SHIN GUARD CHRONICLES IV


#h3-sgc — simulators anonymous

@ShadowbannedAgain: if i see one more “who you got” bracket tweet im filing a restraining order against february

@PetrCechYourself: you say that like you aren’t gonna watch both legs with your jaw unhinged

@BoltsySaidItWithChest: it’s the same sick ritual every year. you pretend you’re above it then you’re texting “away goals are back?” at 2:07am

@Magnifico_xXQueenXx: away goals are not back. you’re just scared and inventing rules.

@Man_Myth_pOe: i love when the calendar flips and everyone suddenly becomes a time zone accountant

@ShadowbannedAgain: speaking of accountants

@ShadowbannedAgain: —

@RashfordAndFound: “round of 16 draw friday” is the most sinister sentence in sport

@KaneYouDigIt: the draw is literally just god rolling dice in front of cameras

@BoltsySaidItWithChest: if my club gets the boogeyman i’m blaming bakki3. preemptive.

@ShadowbannedAgain: i already got blamed and we haven’t even drawn anything yet. record pace.

@Magnifico_xXQueenXx: february football has the vibe of eating cereal in the dark because you woke up and felt a disturbance

@boom_ShakaLaka420: 😵‍💫🥣🌑

@RealPirate: the draw be not dice. ’tis pirate-law. fate written in saltwater and broadcast rights.

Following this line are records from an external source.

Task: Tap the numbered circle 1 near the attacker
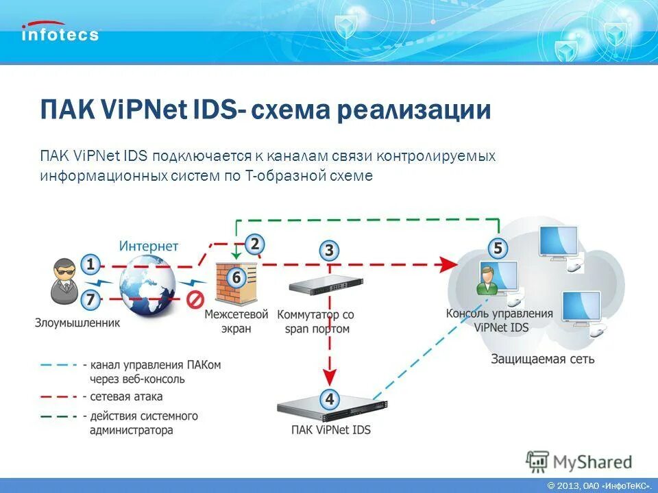tap(90, 264)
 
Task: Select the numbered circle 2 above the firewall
tap(254, 244)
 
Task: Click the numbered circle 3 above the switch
tap(329, 250)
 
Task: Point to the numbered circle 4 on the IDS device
tap(330, 399)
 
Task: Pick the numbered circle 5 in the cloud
tap(498, 249)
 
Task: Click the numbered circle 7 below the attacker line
tap(90, 299)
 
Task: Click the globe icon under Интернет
tap(148, 285)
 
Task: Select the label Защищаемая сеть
tap(543, 359)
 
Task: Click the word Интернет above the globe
tap(149, 246)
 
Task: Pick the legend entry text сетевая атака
tap(127, 396)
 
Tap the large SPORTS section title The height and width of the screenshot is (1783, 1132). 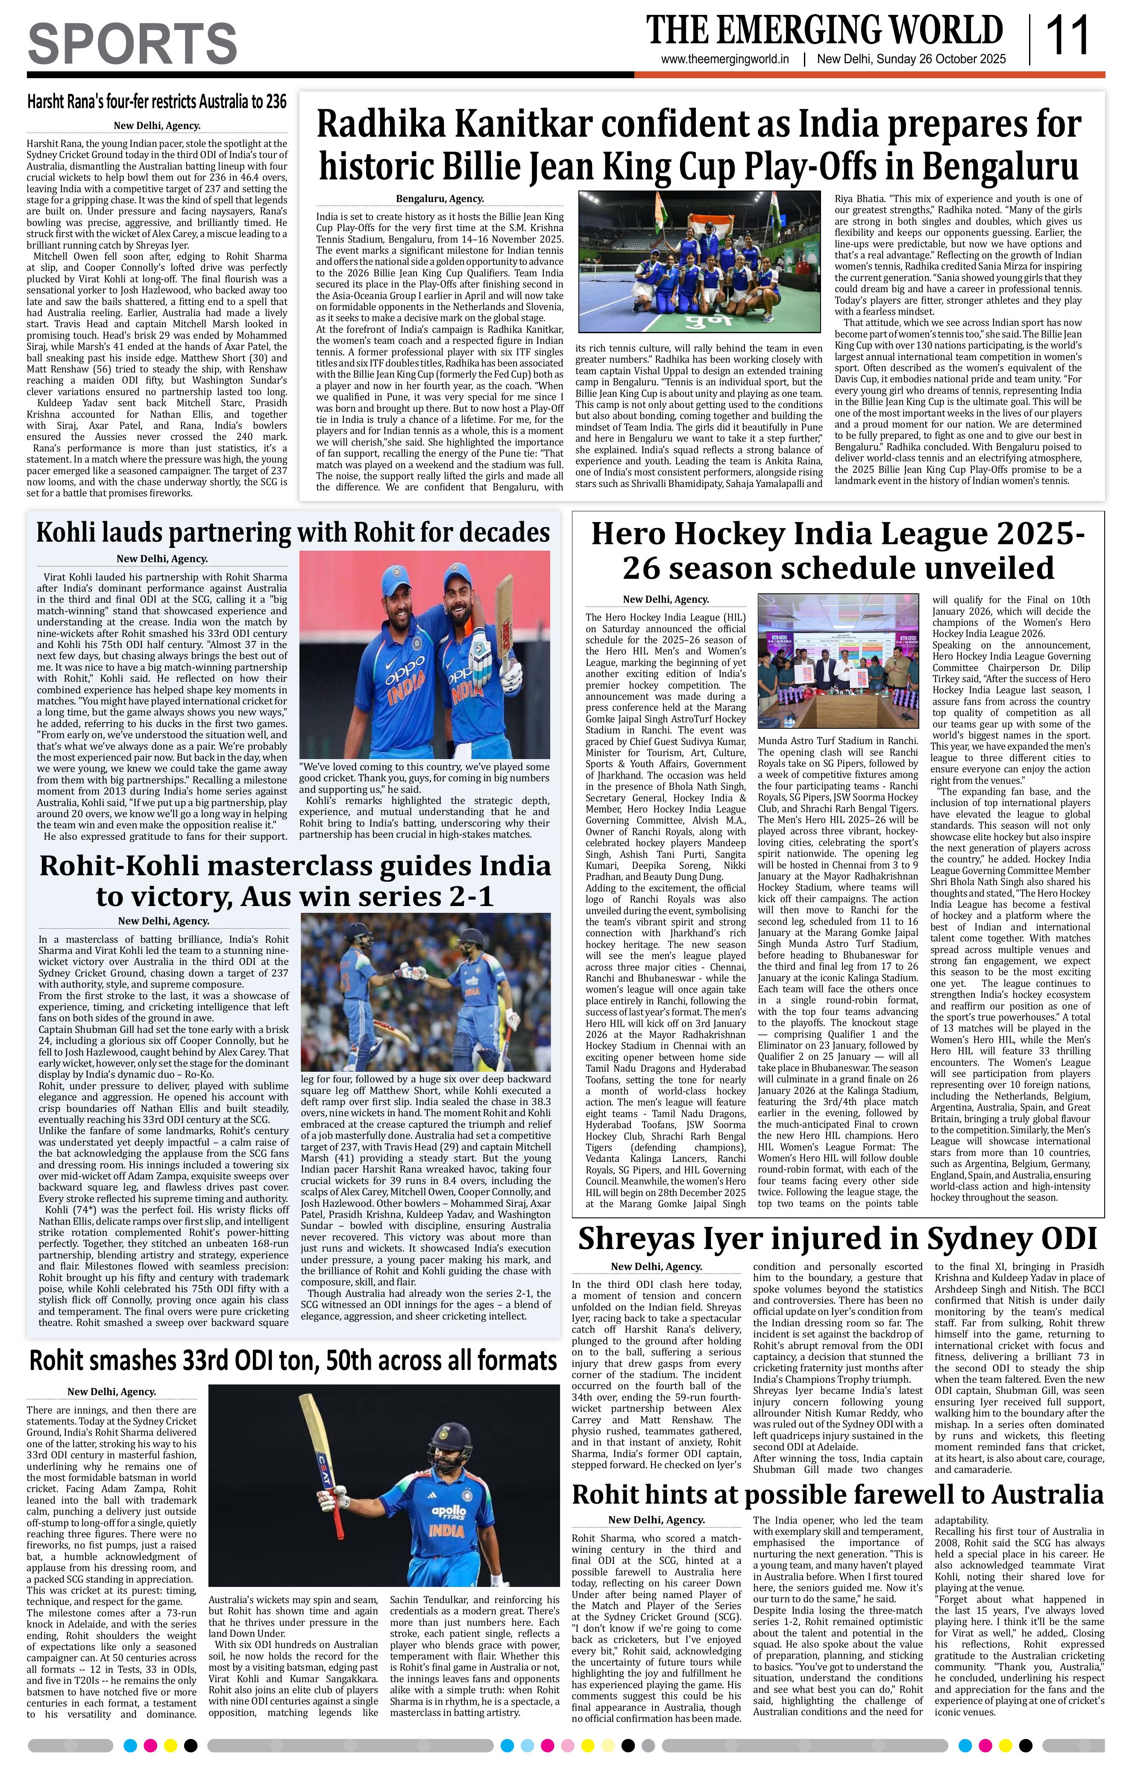tap(132, 43)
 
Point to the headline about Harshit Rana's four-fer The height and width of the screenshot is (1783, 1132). tap(156, 101)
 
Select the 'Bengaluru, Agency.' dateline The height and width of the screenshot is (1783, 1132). tap(440, 199)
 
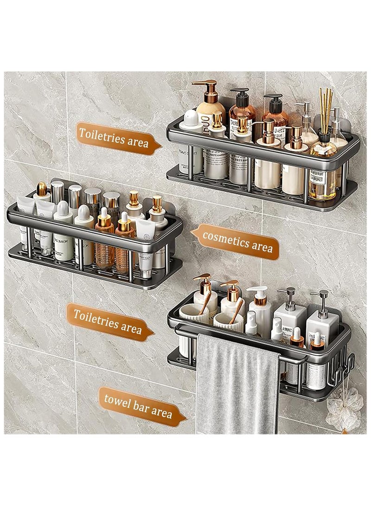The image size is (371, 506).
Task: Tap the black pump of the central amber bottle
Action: [239, 95]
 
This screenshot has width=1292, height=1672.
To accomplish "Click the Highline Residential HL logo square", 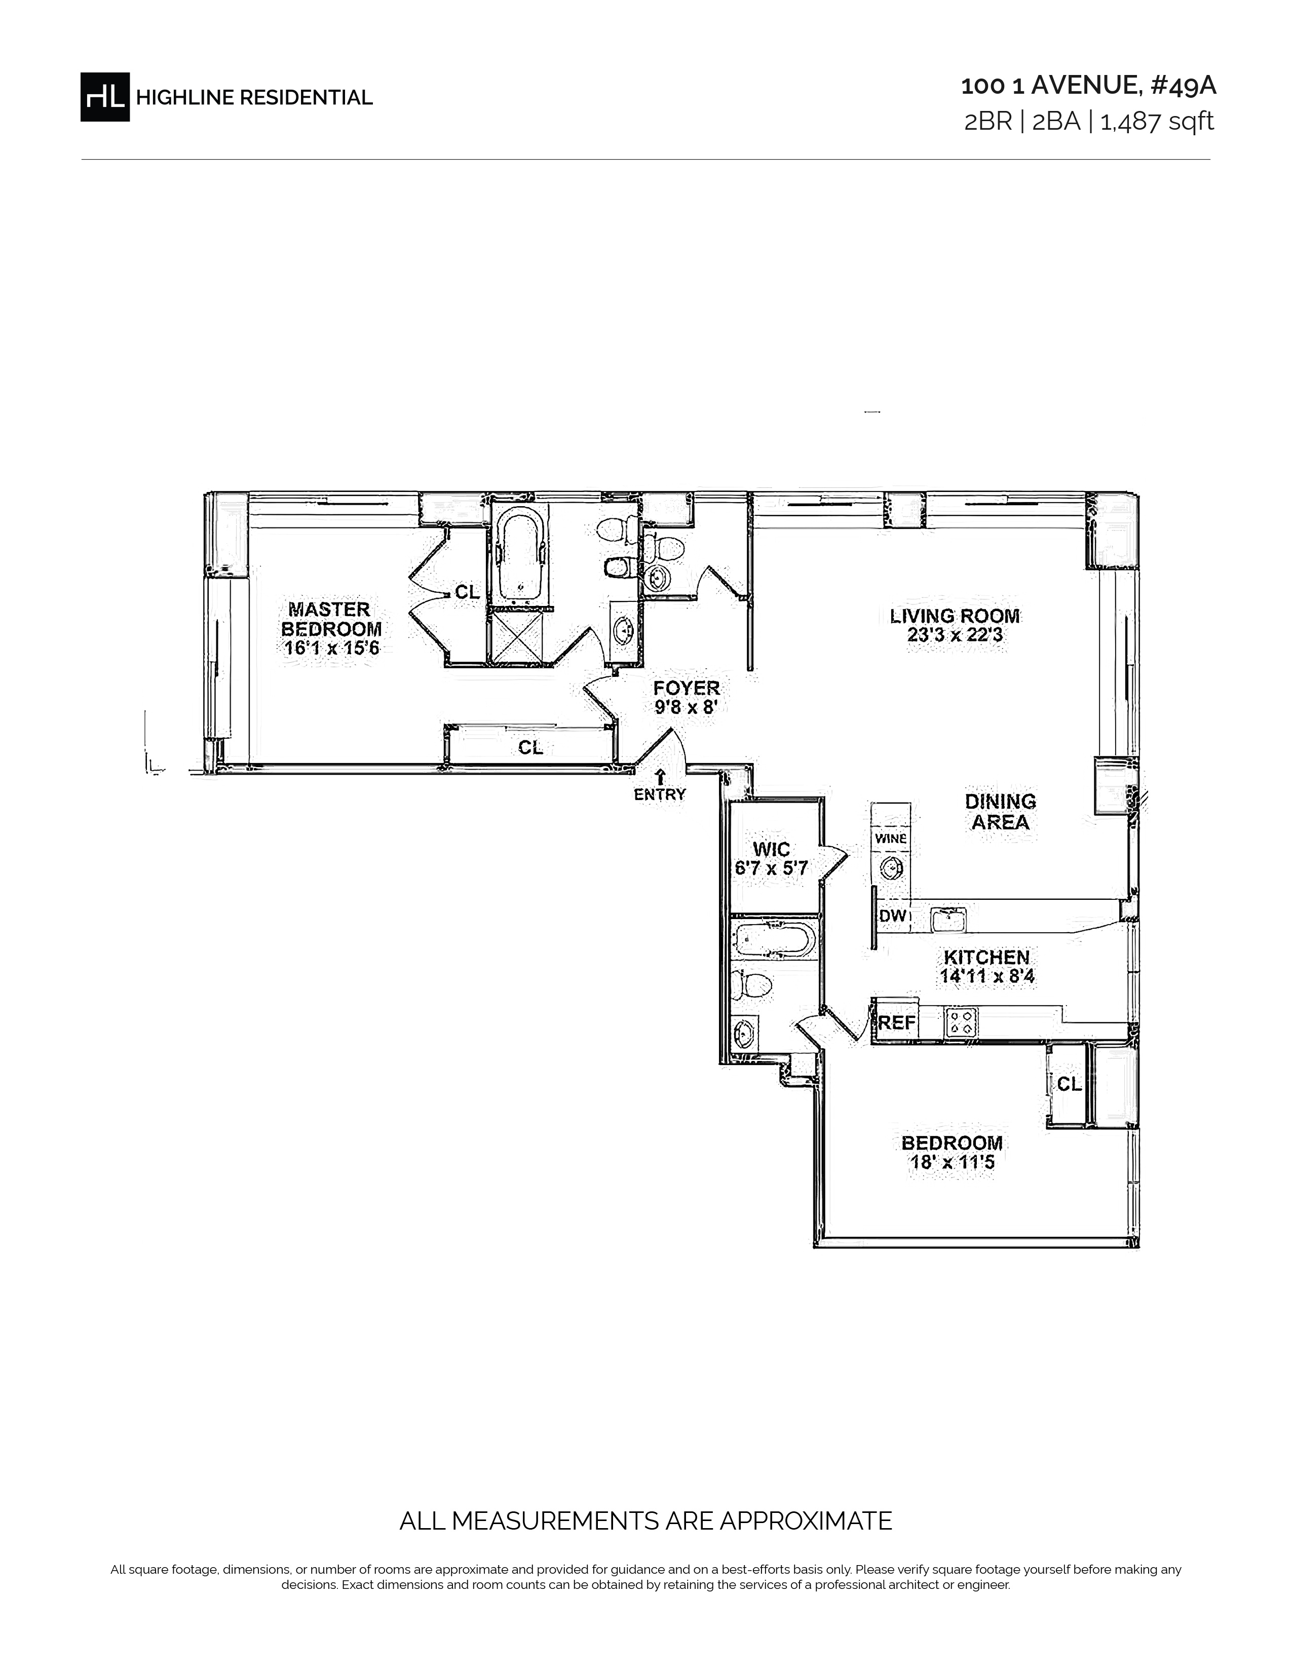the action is pos(105,96).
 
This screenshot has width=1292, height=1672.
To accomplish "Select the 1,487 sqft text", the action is pos(1157,122).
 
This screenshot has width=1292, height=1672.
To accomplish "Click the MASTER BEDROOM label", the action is pos(331,619).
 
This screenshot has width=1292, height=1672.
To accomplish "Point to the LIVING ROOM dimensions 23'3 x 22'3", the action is pos(955,635).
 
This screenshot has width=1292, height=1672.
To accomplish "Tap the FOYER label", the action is pos(687,688).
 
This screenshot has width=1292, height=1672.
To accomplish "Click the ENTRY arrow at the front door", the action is pos(660,776).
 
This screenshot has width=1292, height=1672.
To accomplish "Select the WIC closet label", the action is pos(772,849).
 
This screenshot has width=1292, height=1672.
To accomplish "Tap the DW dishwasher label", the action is pos(892,916).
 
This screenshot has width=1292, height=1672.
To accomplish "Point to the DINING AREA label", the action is pos(1000,812).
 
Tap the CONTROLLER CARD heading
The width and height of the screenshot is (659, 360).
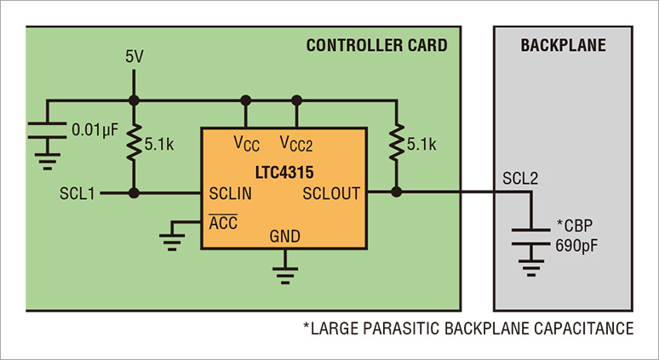click(376, 45)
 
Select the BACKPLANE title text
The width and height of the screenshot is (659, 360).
click(563, 45)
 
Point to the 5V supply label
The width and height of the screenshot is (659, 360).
click(135, 57)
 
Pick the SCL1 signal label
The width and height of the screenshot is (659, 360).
click(77, 193)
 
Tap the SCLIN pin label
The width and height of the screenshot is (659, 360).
click(230, 193)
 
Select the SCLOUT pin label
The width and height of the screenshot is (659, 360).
click(331, 193)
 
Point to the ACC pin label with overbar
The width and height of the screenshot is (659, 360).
click(223, 223)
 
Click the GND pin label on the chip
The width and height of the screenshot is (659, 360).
click(284, 236)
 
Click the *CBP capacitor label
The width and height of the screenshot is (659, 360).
click(576, 227)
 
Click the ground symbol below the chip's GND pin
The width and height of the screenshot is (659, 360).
click(284, 274)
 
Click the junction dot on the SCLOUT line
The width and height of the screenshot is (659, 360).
click(396, 193)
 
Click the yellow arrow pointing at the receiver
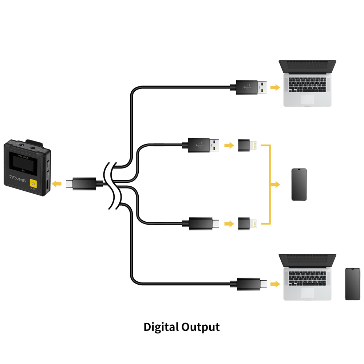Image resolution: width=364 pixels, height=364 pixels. point(56,184)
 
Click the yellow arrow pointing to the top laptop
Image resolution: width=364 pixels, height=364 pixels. point(276,87)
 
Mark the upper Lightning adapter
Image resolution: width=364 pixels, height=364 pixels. point(248,145)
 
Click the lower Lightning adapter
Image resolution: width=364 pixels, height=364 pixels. point(248,223)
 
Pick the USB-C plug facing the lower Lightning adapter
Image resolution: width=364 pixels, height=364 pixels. point(202,223)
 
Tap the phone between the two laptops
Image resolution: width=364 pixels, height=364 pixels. point(299,185)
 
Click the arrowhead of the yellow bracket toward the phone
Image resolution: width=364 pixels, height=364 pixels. point(276,185)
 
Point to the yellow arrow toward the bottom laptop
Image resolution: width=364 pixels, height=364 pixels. point(276,284)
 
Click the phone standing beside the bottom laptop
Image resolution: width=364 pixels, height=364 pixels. point(352,284)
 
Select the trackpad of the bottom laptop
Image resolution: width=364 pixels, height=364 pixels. point(308,293)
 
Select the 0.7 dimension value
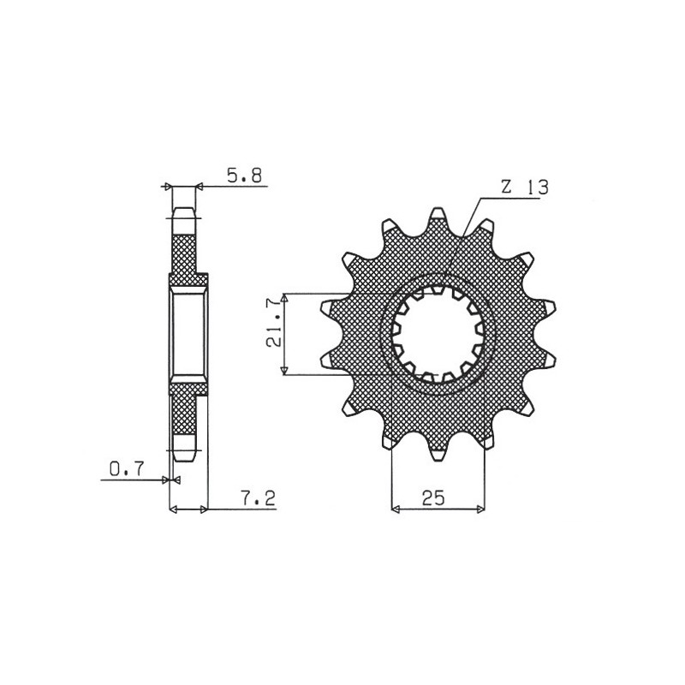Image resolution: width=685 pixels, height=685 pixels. [127, 468]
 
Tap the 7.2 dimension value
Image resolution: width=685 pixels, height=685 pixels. [258, 499]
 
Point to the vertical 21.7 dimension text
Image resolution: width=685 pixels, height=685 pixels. [272, 334]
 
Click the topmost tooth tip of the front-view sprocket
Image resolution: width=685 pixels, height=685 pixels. [438, 211]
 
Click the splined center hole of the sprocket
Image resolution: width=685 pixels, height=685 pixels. [438, 334]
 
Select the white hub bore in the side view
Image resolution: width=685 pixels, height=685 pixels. [188, 334]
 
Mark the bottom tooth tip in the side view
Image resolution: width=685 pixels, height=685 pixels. [185, 454]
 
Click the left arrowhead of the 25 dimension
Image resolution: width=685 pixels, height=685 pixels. [396, 510]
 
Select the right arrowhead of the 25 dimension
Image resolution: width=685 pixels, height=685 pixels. [480, 510]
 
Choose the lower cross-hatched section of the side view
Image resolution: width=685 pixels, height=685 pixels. [185, 415]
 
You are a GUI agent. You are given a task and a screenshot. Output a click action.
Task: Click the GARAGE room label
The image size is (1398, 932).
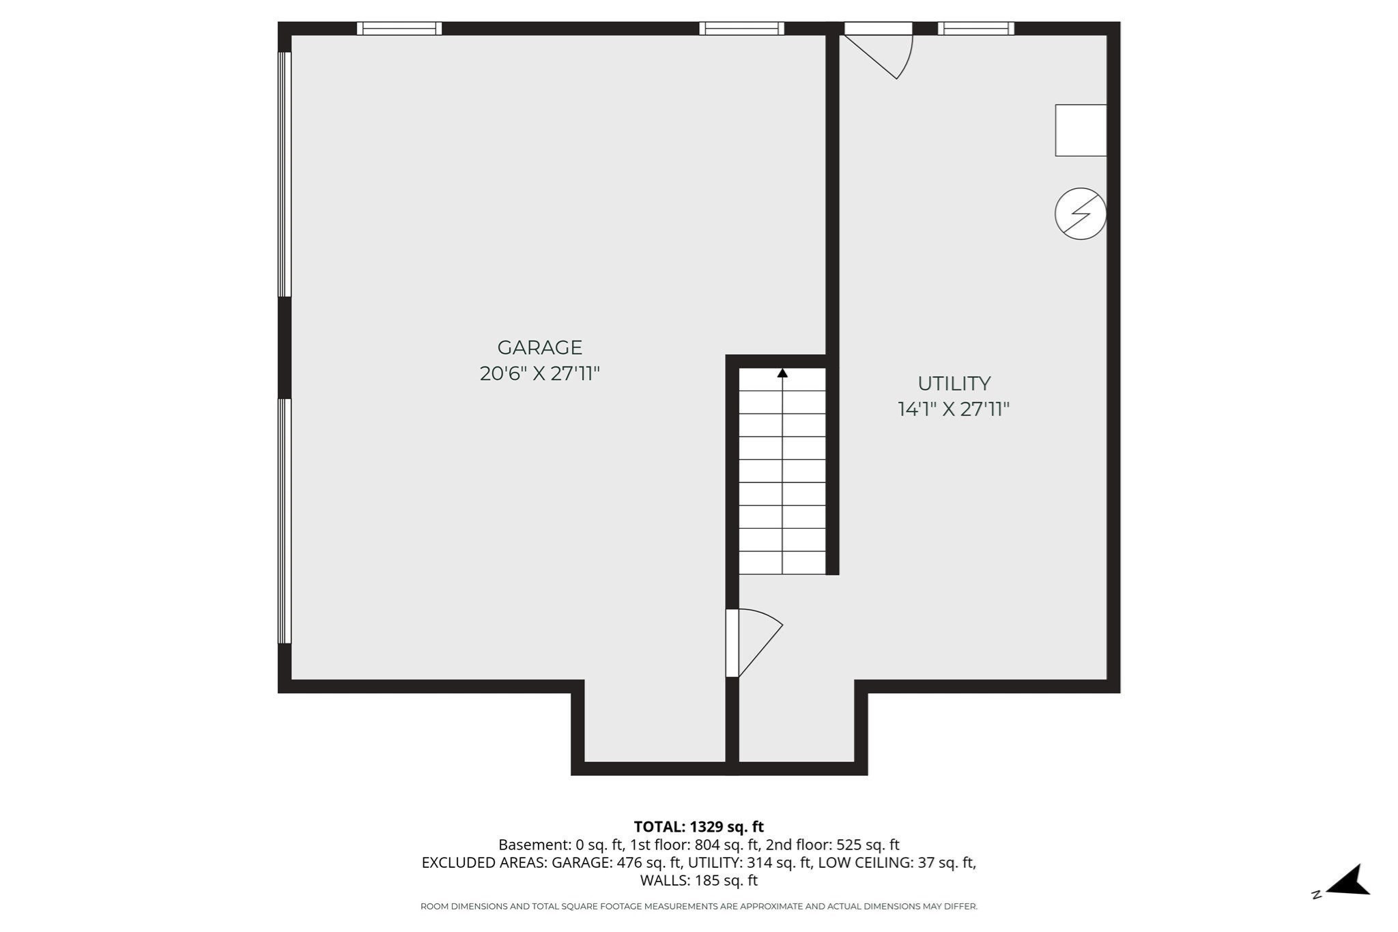[539, 347]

@Man_Myth_pOe: finesse talks like he’s seen the draw being carved into a whale bone

@RealPirate: i have.

@GameOfThrowIns: february is for serious people and emotional frauds

@ShadowbannedAgain: ok emotional frauds, next item

@LeaveMeArseAlona: spurs are doing that thing where they drop a “club statement” like a smoke bomb

@ShadowbannedAgain: —

@CantonaBelieveIt: not them hitting “will leave today” like it’s an amazon delivery update

@PiqueABoo: “leave today” is what you tell a contractor, not a manager

@BoltsySaidItWithChest: big “thanks for your service, now hand over the keys and don’t touch the thermostat” energy

@Magnifico_xXQueenXx: tottenham treat employment like a revolving door but the door is haunted

@Man_Myth_pOe: spurs statements read like they’re written by someone holding a teacup with a trembling hand

@RealPirate: one man in a hallway whisperin’ “we’ve made a decision” into a printer, i swear it.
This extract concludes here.